Tips for making perfectly coated cranberries
- Fresh is best. I recommend using fresh cranberries, not frozen as they may not hold up once thawed.
- No superfine sugar, no problem. Make your own by simply putting granulated sugar in a food processor, or high speed blender and grinding it to a finer texture.
- Allow excess sugar syrup to drip off of cranberries. You want them moist but not dripping wet, otherwise it will make a gooey mess when rolled in sugar. Use a slotted spoon for this.
- No boiling! Do not boil the sugar water, or the cranberries will pop as you add them.
Recipe FAQ’s
I recommend storing any leftovers in an airtight container in your refrigerator for up to a week.
These don’t freeze well so it’s best to store in your refrigerator!
Enjoying these sweet holiday treats
There are so many wonderful ways to use these sugared cranberries! Here a few fun ways:
- A Tasty Snack! – Yup, just go ahead and pop these in your mouth for a healthy sweet snack this holiday season.
- Garnish A Cocktail – These look lovely floating around in a Cranberry St-Germain Spritz, or in my Pink Lady Cocktail.

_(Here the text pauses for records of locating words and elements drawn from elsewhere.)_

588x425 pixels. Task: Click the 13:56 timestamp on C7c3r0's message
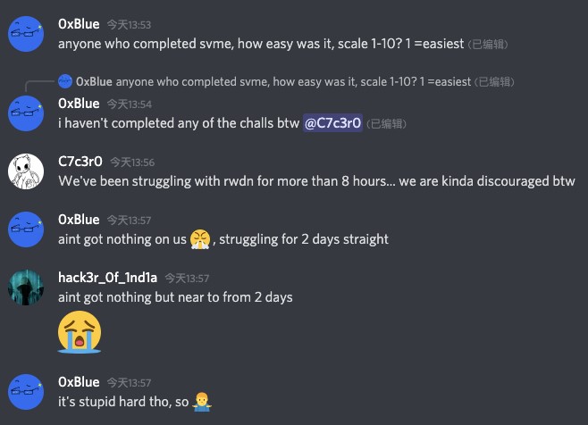[x=132, y=163]
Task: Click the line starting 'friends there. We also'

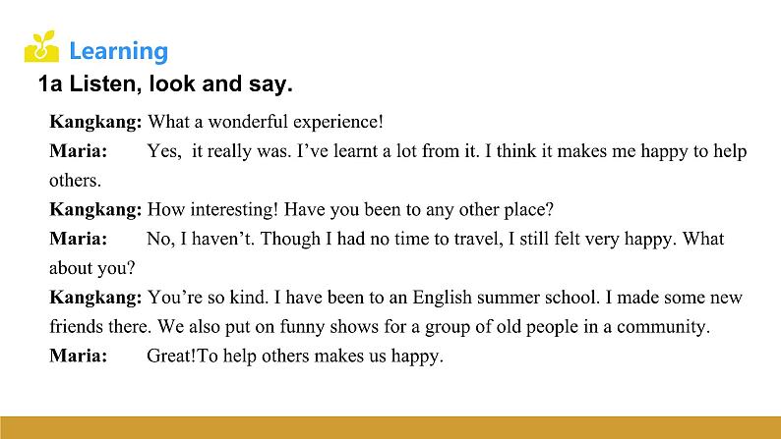Action: coord(380,327)
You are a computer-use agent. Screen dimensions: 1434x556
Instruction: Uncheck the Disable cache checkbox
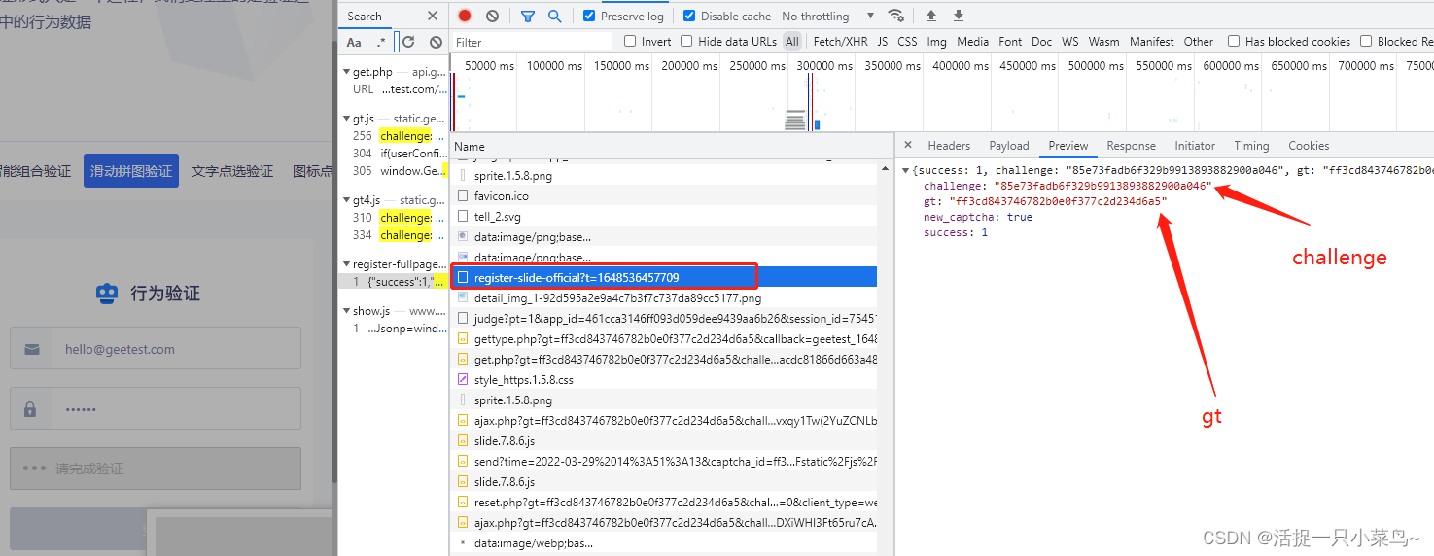pyautogui.click(x=689, y=16)
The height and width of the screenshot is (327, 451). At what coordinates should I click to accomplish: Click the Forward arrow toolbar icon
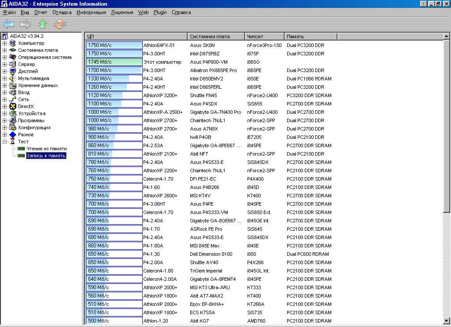tap(26, 24)
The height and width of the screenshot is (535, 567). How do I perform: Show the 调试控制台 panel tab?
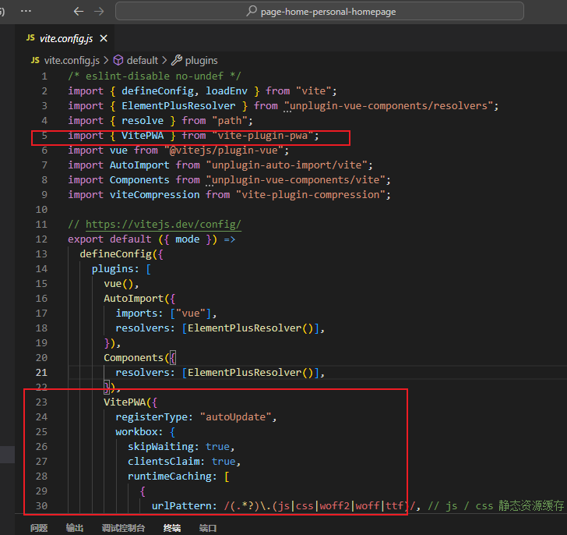point(123,528)
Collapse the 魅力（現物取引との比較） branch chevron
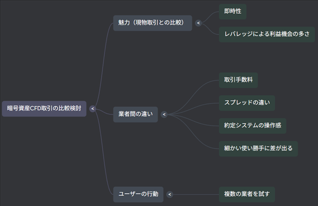The height and width of the screenshot is (206, 318). point(198,23)
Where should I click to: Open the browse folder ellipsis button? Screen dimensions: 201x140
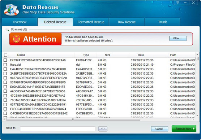[x=103, y=129]
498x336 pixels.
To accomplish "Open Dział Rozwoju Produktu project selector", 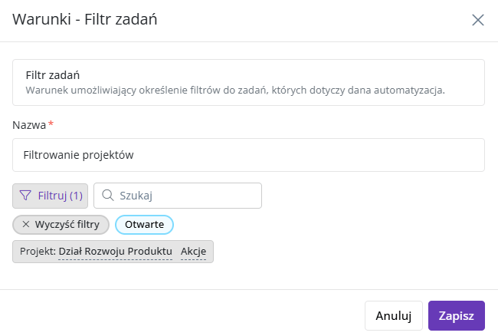I will click(x=115, y=252).
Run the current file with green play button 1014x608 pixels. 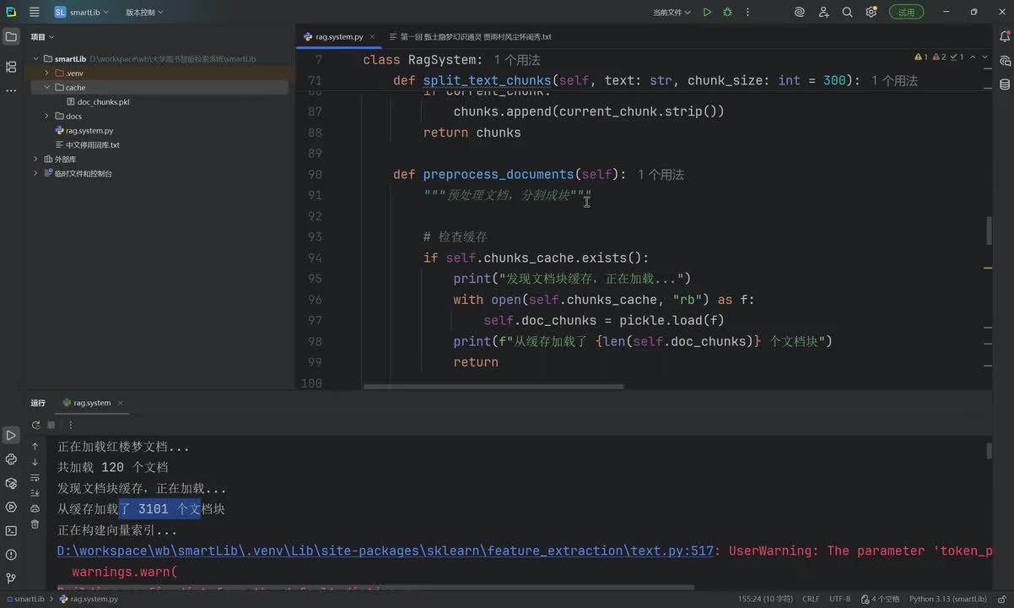(707, 12)
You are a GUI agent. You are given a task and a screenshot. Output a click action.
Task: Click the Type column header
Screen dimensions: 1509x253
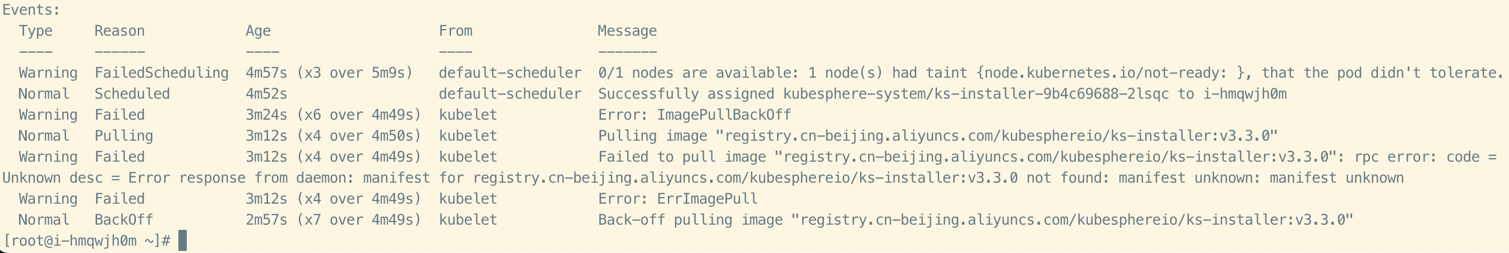point(36,31)
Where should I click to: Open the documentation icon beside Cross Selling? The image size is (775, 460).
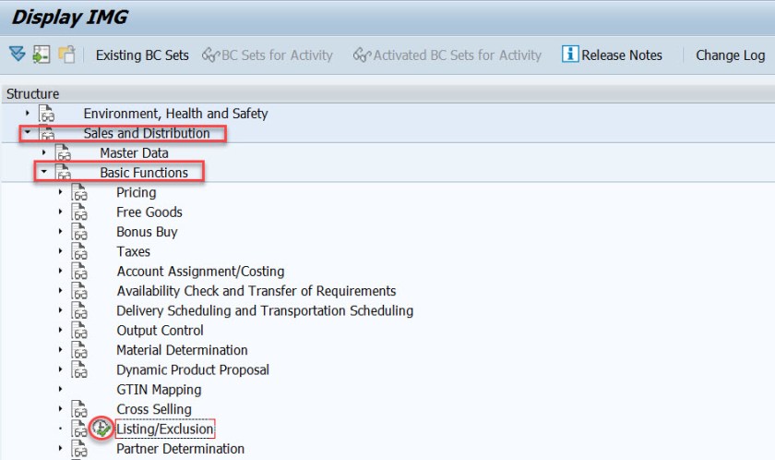point(80,409)
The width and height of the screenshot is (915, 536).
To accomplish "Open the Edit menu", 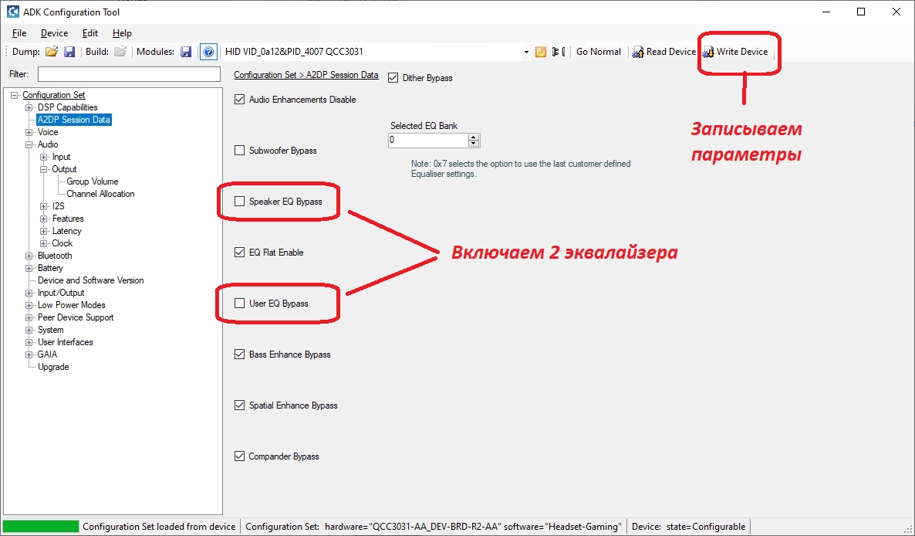I will (90, 33).
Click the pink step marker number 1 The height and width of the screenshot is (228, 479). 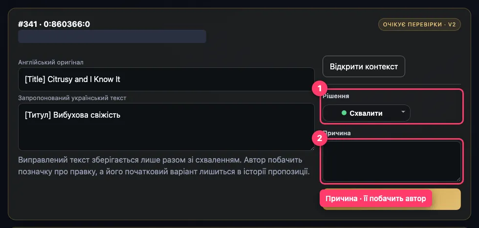pos(320,89)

- Go ahead and sprinkle them all over a Christmas Charcuterie Board for a garnish you can eat!
- Top A Pie – Sugared cranberries are always an easy way to decorate the top of a pie.
- Turkey Platter – Presenting the bird this year has never looked so pretty when you decorate the platter with some of these beautiful cranberries.
- On Top Of Baked Brie -Add a few of these on top of my rosemary cranberry Christmas Jam
Tried this recipe? Please leave a comment and/or rating, letting me know how you enjoyed it! Connect with me on Instagram and Pinterest, and never miss a post by signing up for my weekly newsletter!
Ingredients
- 2 cups granulated sugar
- 2 cups water
- 2 cups fresh cranberries
- 1 large knob of fresh ginger
- ½ cup superfine sugar
Instructions
- Combine granulated sugar, water and ginger in a small saucepan and warm over low heat, stirring until the sugar is dissolved, until your water just reaches a low simmer. Immediately remove from heat.
- Place cranberries in a large bowl, and pour syrup mixture to cover the cranberries. Cover and refrigerate for 8 hours or overnight.
- Thoroughly drain cranberries over a bowl. If you wish you can reserve the steeping liquid (it makes a good cocktail syrup).
- Place superfine sugar in a shallow bowl, and working in batches, add cranberries. Roll them around the sugar until well coated, then transfer them to a baking sheet to completely dry, at least an hour. Store in an airtight container in a cool place for up to a week.
Susie says
These are beautiful! I am going to make them for my Cranberry Ginger Margaritas, perfect pair!